Please don't think I excuse myself from these questions.  I am really wrestling with the Lord right now about our choices...  what our lifestyle looks like.  We don't live extravagantly.   Most months our budget is super tight, but we never miss a meal, and we always have a place to lay our heads.  We live comfortably.  But is that where the Lord wants us?

I just finished reading the book Radical by David Platt.  To say it was good would be inaccurate.  I would highly recommend this book to anyone wanting to more fully understand who Jesus is and what He commands us to do as His followers.  But, good?  Hmmm.  Good, I guess, if you like a punch in the gut.

Once my eyes have been opened to the filth that we, particularly, Americans, have made of our mission,  I want to throw up.  I mean, how is that it's ok with us that children around the world do not have safe drinking water? Why do I continue to purchase a $5/cup of coffee if I weren't somehow ok with this?  Or that I run to Target for just about anything while children are being trafficked around the globe.

I do know that I am just as guilty as anyone for creating idols, putting things or people in the place of God.  Oh, how I have failed.  We, as a nation, have failed: we are more passionate, give more press to and spend our money on a sport of tossing around a pigskin than we do making much of Jesus.

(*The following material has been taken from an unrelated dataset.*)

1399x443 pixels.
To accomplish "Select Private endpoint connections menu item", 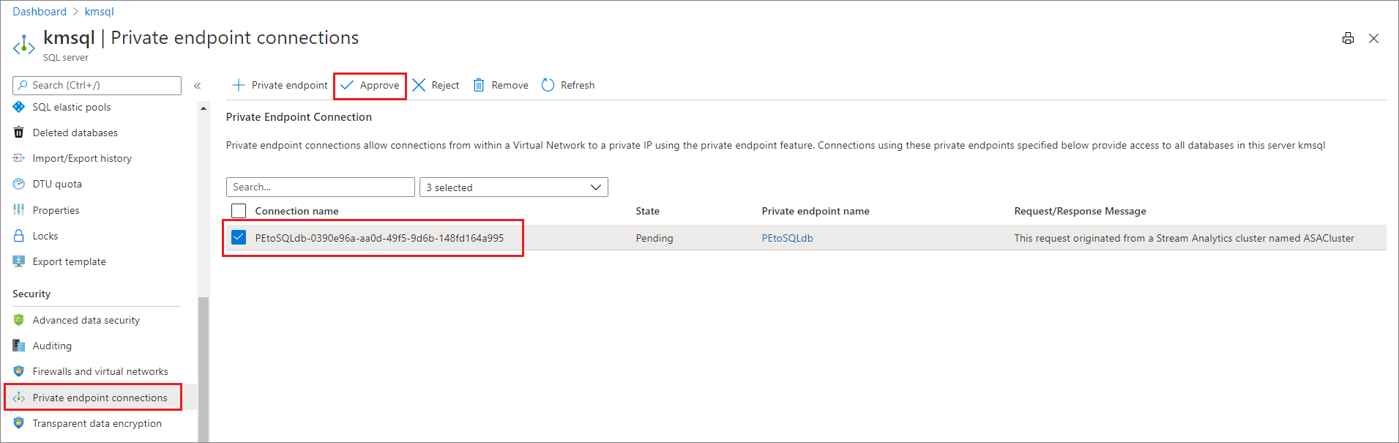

I do know I can no longer just turn a blind eye.  I have to do something.   I am asking God, "Lord, what is it that I've told I would never do for You?  How can I live differently to make Your Name great and that You get the glory?"

I am praying and seeking Jesus in a fresh way.  I am stripping Jesus of anything that I have made Him and looking at Him for who the Bible says He is.  Because, I either believe that Jesus is who He says He is or He's a lunatic.  If I say I believe, I need to be prepared to obey what  He commands me to do.

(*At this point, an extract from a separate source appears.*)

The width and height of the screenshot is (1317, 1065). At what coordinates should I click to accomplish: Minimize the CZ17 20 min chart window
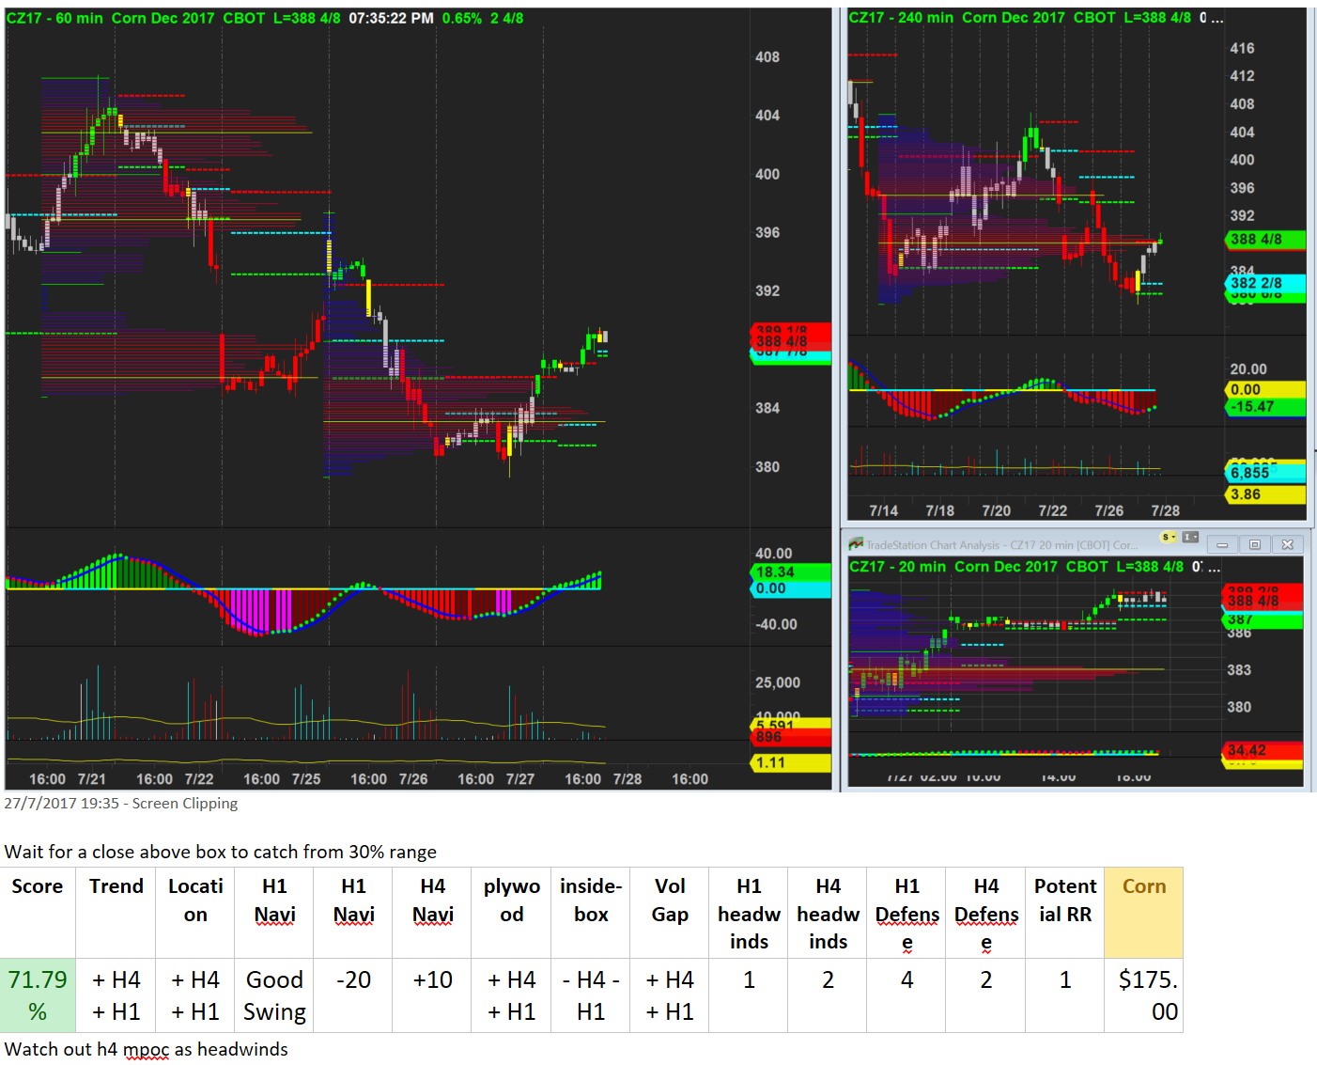pyautogui.click(x=1222, y=544)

Oh dear.  This is going to be painful.

7 comments:

Kelli said...

I finished this book about a month ago and it is life changing to say the least. I, like you, am asking God to open the eyes of my heart, filling my heart with only Him and slowly divorcing myself from the love of "stuff!" God can and will change our perspective!! God bless and give Jonah ((hugs)) from SC!

Molly said...

For me, today is tainted by the knowledge that trafficking of underage girls will increase a TON today. Breaks my heart.

Laura A said...

Amen.

Jeff just got this book and I'm excited about reading it. I've been really burdened by the sense of entitlement we seem to have lulled ourselves into (speaking VERY LOUDLY to myself.) Praying that God will show my family and me that the biggest blessings are not the things of this world.

Love,
Laura

The Smittys said...

when i started reading this in my reader, i was like, hey that... hmmm. OH that's me. ha! love you.

The Greene's said...

I have struggled with what to do about professional sports as well. And although I think the industry gets crazy and overboard there are some good things about it too. Many of these men have charities set up and do some great things with their fame and money and some of them are great role models also.
It was great that the first comment by the first interviewee after the big win was "To God be the glory"!
Just putting a little bit of a positive light on the madness :)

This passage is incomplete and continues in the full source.